There are many organizations dealing with human rights abuses all around the world, such as Human Rights Watch and Amnesty International, and these organizations do use the Internet to communicate with their members or with dissident groups. Before governments can suppress the dissemination of critical writings and reports, authors can distribute their work through the Internet outside repressive regimes. It is well known that the Burmese dissidents or the Mexican Zapatistas use the Internet to communicate with the rest of the world. (2) The net is critical and vital to human rights activists, political dissidents, and whistle-blowers globally to facilitate confidential communications free from government or other intrusion. Anonymity and the use of strong encryption tools can help to preserve political discourse and dissemination of information related to human rights abuses in the Information Age.
Tools that provide and maintain anonymity are used by political and some special-subject interest groups, such as users of the Critical Path AIDS Project’s website, users of Stop Prisoner Rape (SPR) in the United States, and Samaritans in the United Kingdom. Readers of notices from groups that send out electronic alerts, such as Amnesty International, the American Civil Liberties Union, and the Tibetan Government-in-Exile, can ensure that the alerts have not been altered by people wishing to disrupt the group’s activities. Alternatively, many members of SPR’s mailing list have asked to remain anonymous due to the stigma of prisoner rape. It is important for this kind of user who seeks to access sensitive information to remain anonymous, and it should be his or her right to do so in this context.
Internet privacy activists have developed experimental anonymous re-mailer programs that address these concerns with respect to free speech and personal liberty. An anonymous remailer is simply a computer service that forwards e-mails or files to other addresses over the Internet.

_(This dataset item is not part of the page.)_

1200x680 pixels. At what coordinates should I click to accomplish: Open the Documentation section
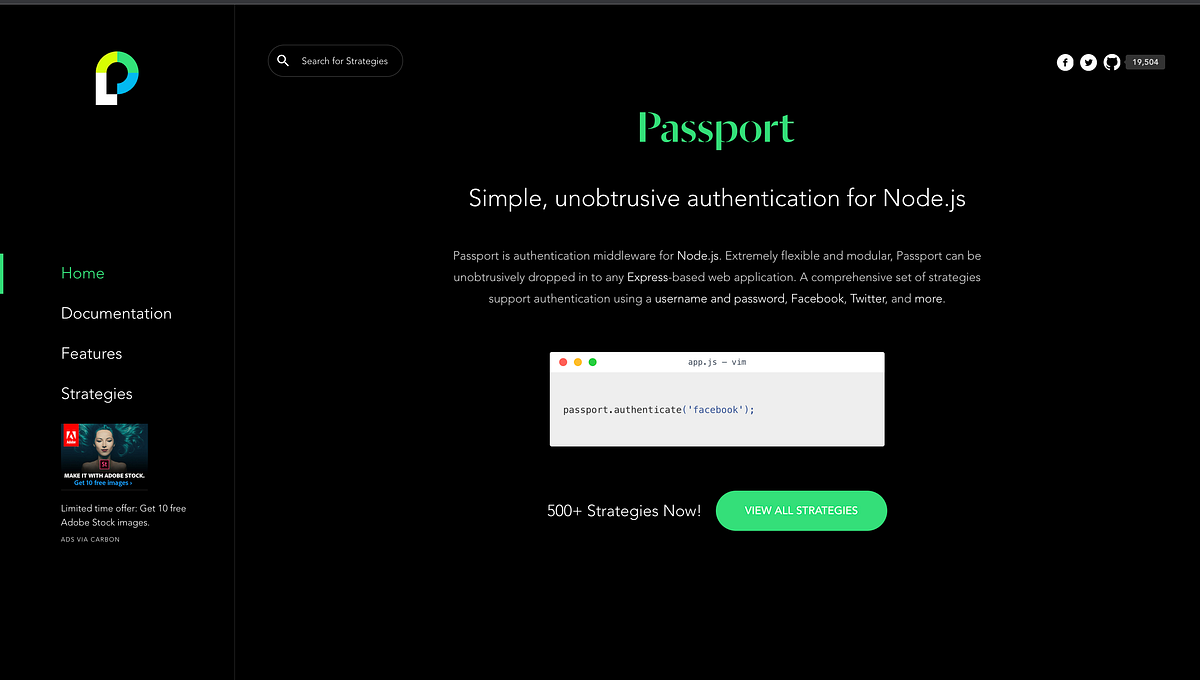click(116, 313)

But the re-mailer also strips off the “header” part of the messages, which shows where they came from and who sent them. The most untraceable re-mailers (e.g., MixMaster) (3) use public key cryptography that allows unprecedented anonymity both to groups who wish to communicate in complete privacy and to whistle-blowers who have reason to fear persecution if their identity became known. According to Patrick Ball, true anonymous re-mailers maintain no database of addresses:
“When messages are resent from a truly anonymous remailer, the header
information is set either to a deliberately misleading address, or to
randomly generated characters. There is no record of the connection between
the sending address and the destination address. For greater security, many
users program messages to pass through five to twenty re-mailers before the
message arrives at its final destination. This technique, known as
chaining, assures greater security than sending through a single re-mailer.
Even if some remailers keep secret records of their transactions, a single
honest re-mailing system will protect the user. One disadvantage is that
unless the sender has identified herself in the body of the message, the
recipient has no way to reply to an anonymously sent message. (4)

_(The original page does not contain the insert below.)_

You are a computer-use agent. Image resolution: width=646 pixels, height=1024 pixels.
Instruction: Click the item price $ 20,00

One of the best-known anonymous re-mailers on the Internet, (anon.penet.fi), was available for more than three years from Johann Helsingius. However, the re-mailing service was closed in August 1996, in part because of allegations by the Observer newspaper in Britain that anon.penet.fi contributed to the distribution of child pornography. (5) Among its users were Amnesty International, the Samaritans, and, in England, the West Mercia police, who used it as the basis of their “Crimestoppers” scheme.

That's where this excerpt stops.